Aussitôt vous voyez chacun trousser bagage,
Et, le panier au bras, retourner au village ;
Les filles d’un côté se prenant par la main
En chantant sans chômer la chanson en chemin.


Une description de la condition matérielle de nos campagnes ne serait pas complète si elle ne renfermait les traits principaux qui se rapportent au régime et à la façon de vivre des paysans. Leur nourriture en Touraine se compose de porc salé, de légumes, de fromage, d’un pain dont la qualité s’est améliorée depuis vingt ans, de piquette ou d’une boisson faite avec des fruits cuits ou du marc de raisin. Le vin n’est la boisson habituelle que chez les plus aisés. On évalue, dans cette partie qui possède un peu de bien-être, a une livre par semaine et par tête la consommation de la viande de boucherie. A la ferme, l’ouvrier est devenu exigeant. La viande de bœuf lui est servie une fois par jour, et souvent à deux repas. L’usage du café, naguère assez peu développé, partout se répand depuis peu d’années. La bière n’est guère connue, excepté dans les cabarets. On doit reconnaître que les libations ne sont abondantes que les dimanches et les jours de fête, mais l’usage des festins, plus copieux dans les jours de nopces, ne s’est pas perdu au pays de Gargantua dans la classe des petits cultivateurs, chez qui le poulailler et la basse-cour fournissent à la table un supplément copieux, sinon très varié, en ces jours de gala. Ce régime suffit à faire une race saine, assez forte, sans être extrêmement vigoureuse, et en général à l’abri des infirmités qui créent pour le service militaire des cas d’exemption.

**OBJECTIF**
D'après l'extrait, à quelle fréquence sert-on de la viande de bœuf à l'ouvrier de ferme ? Les entrées forment un ensemble à part, indépendant de l'extrait.

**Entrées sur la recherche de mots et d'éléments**
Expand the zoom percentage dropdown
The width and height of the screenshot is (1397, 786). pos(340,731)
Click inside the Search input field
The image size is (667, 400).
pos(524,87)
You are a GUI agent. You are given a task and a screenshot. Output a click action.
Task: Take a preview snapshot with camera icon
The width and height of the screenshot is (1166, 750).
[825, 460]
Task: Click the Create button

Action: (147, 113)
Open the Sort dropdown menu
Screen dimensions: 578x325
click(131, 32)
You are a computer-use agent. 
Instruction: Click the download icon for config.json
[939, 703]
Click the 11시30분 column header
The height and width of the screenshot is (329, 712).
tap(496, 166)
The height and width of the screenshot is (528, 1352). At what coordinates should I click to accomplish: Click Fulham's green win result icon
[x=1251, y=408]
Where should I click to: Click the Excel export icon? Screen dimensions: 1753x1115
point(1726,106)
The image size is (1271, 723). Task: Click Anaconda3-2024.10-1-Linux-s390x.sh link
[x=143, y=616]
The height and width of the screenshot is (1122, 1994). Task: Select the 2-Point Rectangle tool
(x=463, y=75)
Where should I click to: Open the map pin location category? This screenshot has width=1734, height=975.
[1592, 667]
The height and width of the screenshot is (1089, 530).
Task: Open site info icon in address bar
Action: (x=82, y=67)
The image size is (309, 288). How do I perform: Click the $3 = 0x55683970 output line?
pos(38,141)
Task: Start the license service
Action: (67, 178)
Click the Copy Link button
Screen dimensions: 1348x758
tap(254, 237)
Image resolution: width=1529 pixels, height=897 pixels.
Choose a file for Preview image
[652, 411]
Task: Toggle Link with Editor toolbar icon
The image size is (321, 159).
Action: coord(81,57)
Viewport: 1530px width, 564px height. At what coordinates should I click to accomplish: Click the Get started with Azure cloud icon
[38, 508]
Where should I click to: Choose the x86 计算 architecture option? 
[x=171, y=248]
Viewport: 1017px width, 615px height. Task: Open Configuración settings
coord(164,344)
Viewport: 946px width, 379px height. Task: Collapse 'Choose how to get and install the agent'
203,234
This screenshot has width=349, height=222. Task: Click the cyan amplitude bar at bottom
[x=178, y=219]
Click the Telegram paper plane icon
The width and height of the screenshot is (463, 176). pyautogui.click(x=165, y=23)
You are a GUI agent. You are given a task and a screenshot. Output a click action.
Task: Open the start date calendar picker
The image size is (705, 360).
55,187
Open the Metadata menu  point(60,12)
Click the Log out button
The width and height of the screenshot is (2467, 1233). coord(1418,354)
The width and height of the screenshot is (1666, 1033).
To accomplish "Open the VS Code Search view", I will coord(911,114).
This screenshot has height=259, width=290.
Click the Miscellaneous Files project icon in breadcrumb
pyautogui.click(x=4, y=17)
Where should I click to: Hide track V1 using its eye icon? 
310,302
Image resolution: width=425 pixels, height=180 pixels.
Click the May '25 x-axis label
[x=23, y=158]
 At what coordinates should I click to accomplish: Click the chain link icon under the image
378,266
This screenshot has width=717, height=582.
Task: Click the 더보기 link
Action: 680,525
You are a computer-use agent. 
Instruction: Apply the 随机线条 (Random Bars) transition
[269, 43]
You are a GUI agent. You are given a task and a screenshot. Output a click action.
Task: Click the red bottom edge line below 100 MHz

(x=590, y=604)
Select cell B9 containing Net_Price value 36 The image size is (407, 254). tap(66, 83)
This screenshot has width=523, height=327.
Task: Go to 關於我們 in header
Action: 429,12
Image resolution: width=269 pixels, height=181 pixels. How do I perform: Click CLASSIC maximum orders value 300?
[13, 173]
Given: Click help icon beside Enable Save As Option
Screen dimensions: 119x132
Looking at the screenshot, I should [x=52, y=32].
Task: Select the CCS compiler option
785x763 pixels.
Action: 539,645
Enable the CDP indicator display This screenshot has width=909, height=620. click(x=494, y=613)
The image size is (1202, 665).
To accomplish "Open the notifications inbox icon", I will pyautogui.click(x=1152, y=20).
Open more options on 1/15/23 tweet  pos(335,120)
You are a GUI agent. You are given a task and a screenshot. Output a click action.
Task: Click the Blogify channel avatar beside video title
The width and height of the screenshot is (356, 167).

**TÂCHE RÉALISÉE**
Une fois par jour, et souvent à deux repas.